EXERCISE INSTRUCTIONS
(1) List every college or university named in the obituary.
(2) Reproduce the obituary word for word from "kittross2Photo: Emerson College" up to and including "him in 2002.".

SUPPLIED PASSAGE
- - - - - - -
BY THE KITTROSS FAMILY

kittross2Photo: Emerson College ArchivesMike Kittross, 89, of Seattle, Washington, died peacefully at home in his sleep of congestive heart disease on June 1, 2018.

Born in New York City on April 25, 1929, he was the son of John H. Kittross and Lucille Vossen Kittross. He graduated from Antioch College in Yellow Springs, Ohio where he met his wife, Sally Sprague Kittross, who predeceased him in 2002.

After Antioch (to which he remained very committed his whole life) he received his Master’s in Communications from Boston University, served during the Korean War, and earned a Ph.D. in Communications from the University of Illinois.

He taught as assistant, associate, and full Professor at the University of Southern California, Temple University in Philadelphia, and Emerson College in Boston, and as Provost at Emerson. He also served as editor of the Journal of Broadcasting Magazine and Media Ethics and wrote several books in partnership with colleagues.

He enjoyed (bad) puns, nature and hiking, and books. He loved talking to any and all on a wide variety of topics, and in his later years signed his letters, “curmudgeon, iconoclast and gadfly.”
- - - - - - -
DATASET SECTION

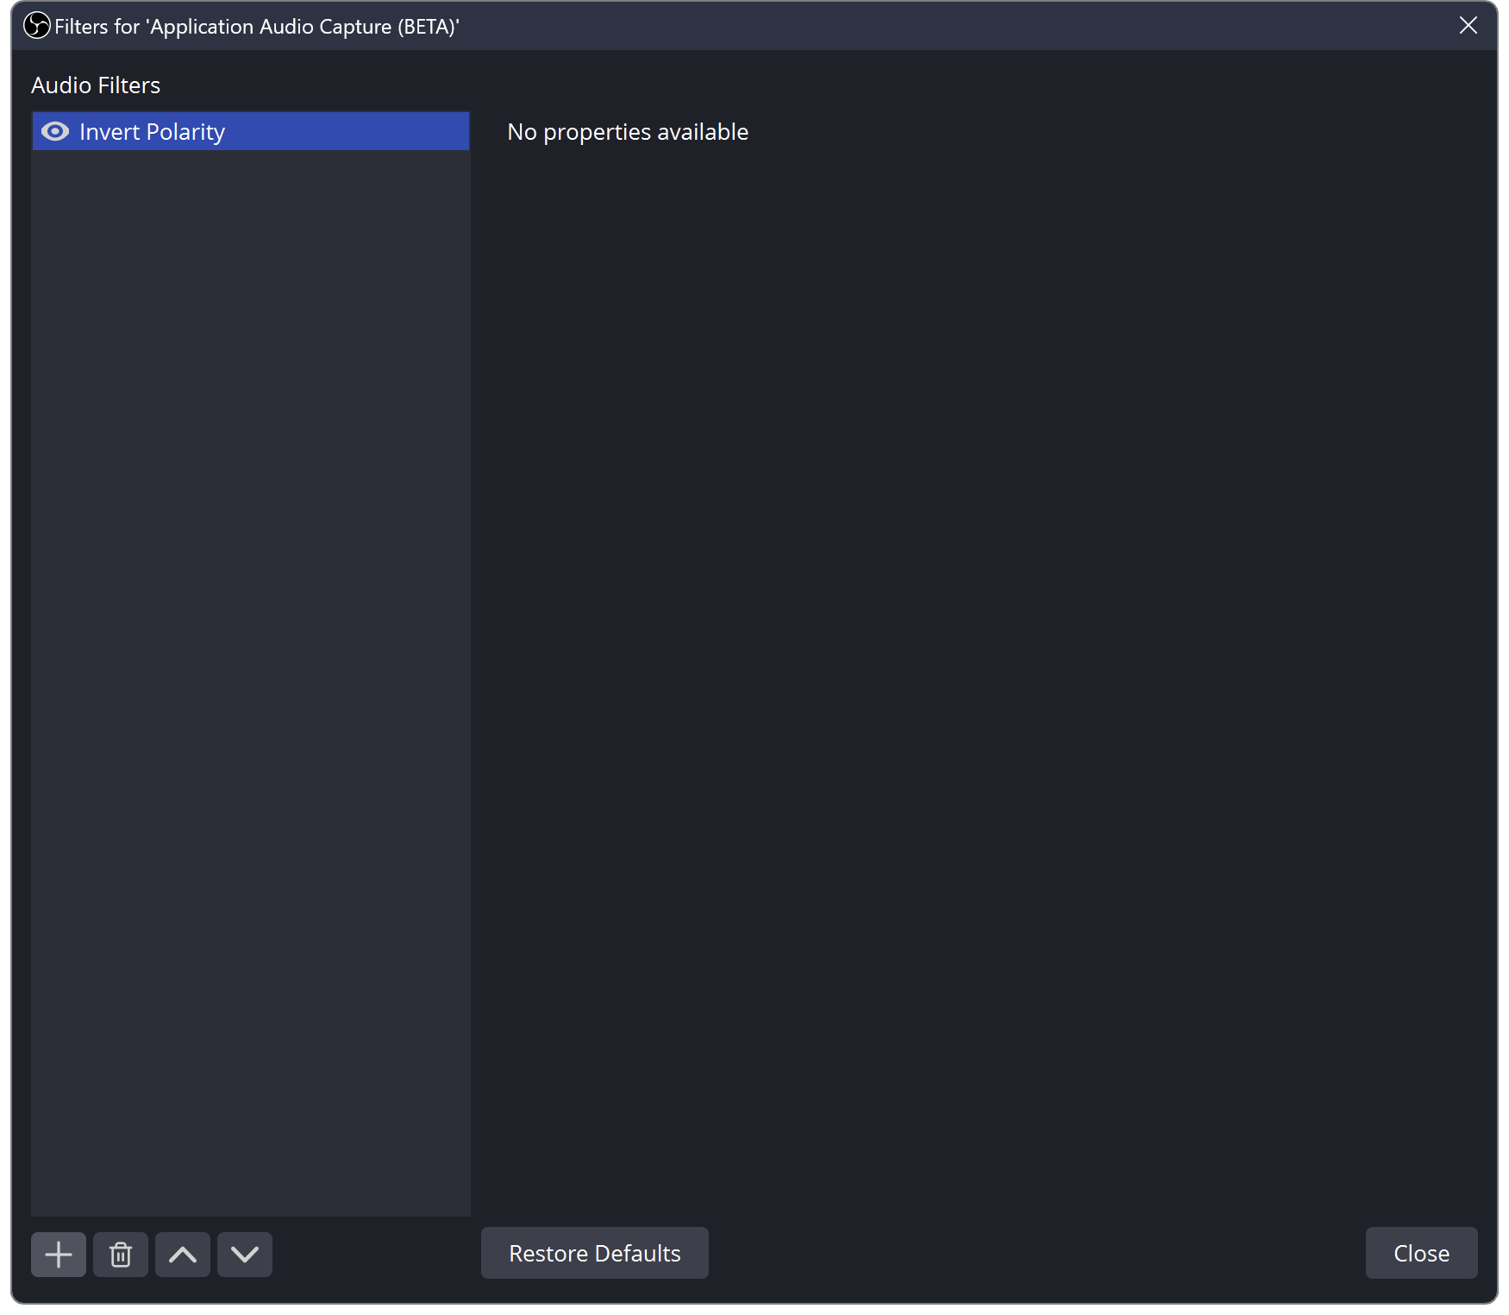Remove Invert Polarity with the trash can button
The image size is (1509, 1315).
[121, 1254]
- - - - - - -
RESPONSES IN ORDER
(1) Antioch College, Boston University, University of Illinois, University of Southern California, Temple University, Emerson College

(2)
kittross2Photo: Emerson College ArchivesMike Kittross, 89, of Seattle, Washington, died peacefully at home in his sleep of congestive heart disease on June 1, 2018.

Born in New York City on April 25, 1929, he was the son of John H. Kittross and Lucille Vossen Kittross. He graduated from Antioch College in Yellow Springs, Ohio where he met his wife, Sally Sprague Kittross, who predeceased him in 2002.